#### [What to work on]
**A)** Decide whether each statement agrees with the text on Brazil's National Security Law: (i) the law was Law No. 7,170 of 14 December 1983; (ii) the Federal Senate approved the repealing bill in May 2021; (iii) Augusto Aras said he would investigate Jair Bolsonaro for using the law against critics. For each, answer yes or no and quote the deciding words of the text.
**B)** Reproduce the part of the text on Brazil's National Security Law that opens with the words containing "The National Security Law was" and closes with "Brazilian Penal Code.".

#### [Document segment]
• • • • •

The National Security Law was a Brazilian law that sought to guarantee the national security of the State against the subversion of law and order. It was revoked in 2021 by Law No. 14,197, though its provisions relating to national security and the defense of the democratic rule of law — including crimes against national sovereignty such as attacks on the nation's sovereignty, threats to national integrity, and espionage — were incorporated into the Brazilian Penal Code.

==History==
Since the Empire of Brazil, there has been legislation on national security. This framework was updated over time, and the National Security Law (LSN), or Law No. 7,170 of 14 December 1983, defined crimes against national security, political order, and social order, and corresponding trial procedures and judgments.

The law became more frequently applied in 2020. In April 2021, Attorney General Augusto Aras stated that he would not investigate president Jair Bolsonaro for using the National Security Law against critics and opponents, arguing that he was not responsible for the actions of junior officials.

In May 2021, the Chamber of Deputies approved a bill repealing the law and adding new "crimes against democracy", such as a carrying out a coup d'état or interrupting elections, to the Penal Code. The Federal Senate approved the bill in July 2021, and it was sanctioned, with vetoes, by the President of the Republic in September 2021.

• • • • •

#### [Material provided]
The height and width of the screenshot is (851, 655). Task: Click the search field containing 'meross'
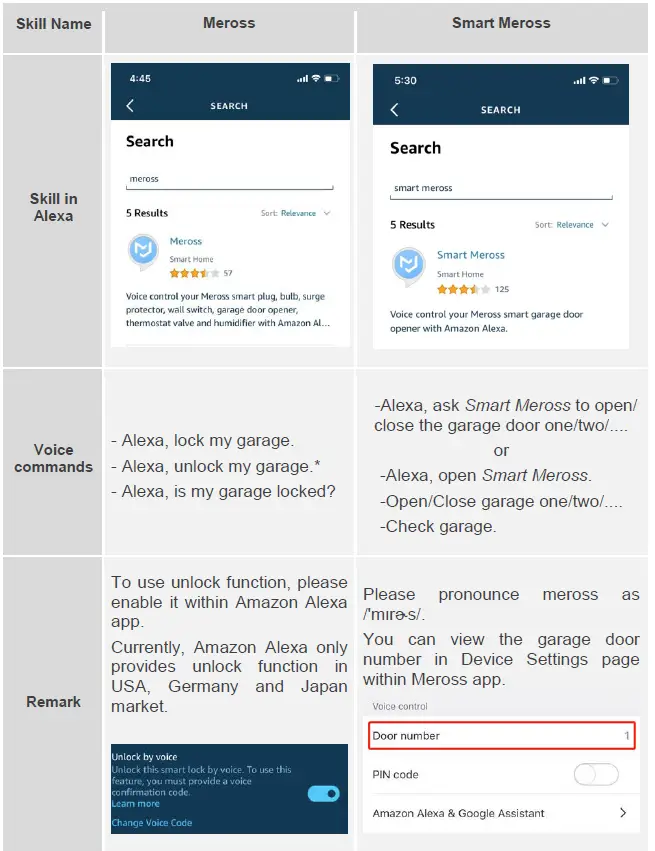coord(229,179)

• • • • •

#### [Answers by task]
**A)**
(i) Yes: "the National Security Law (LSN), or Law No. 7,170 of 14 December 1983"
(ii) No: "The Federal Senate approved the bill in July 2021"
(iii) No: "stated that he would not investigate president Jair Bolsonaro"

**B)**
The National Security Law was a Brazilian law that sought to guarantee the national security of the State against the subversion of law and order. It was revoked in 2021 by Law No. 14,197, though its provisions relating to national security and the defense of the democratic rule of law — including crimes against national sovereignty such as attacks on the nation's sovereignty, threats to national integrity, and espionage — were incorporated into the Brazilian Penal Code.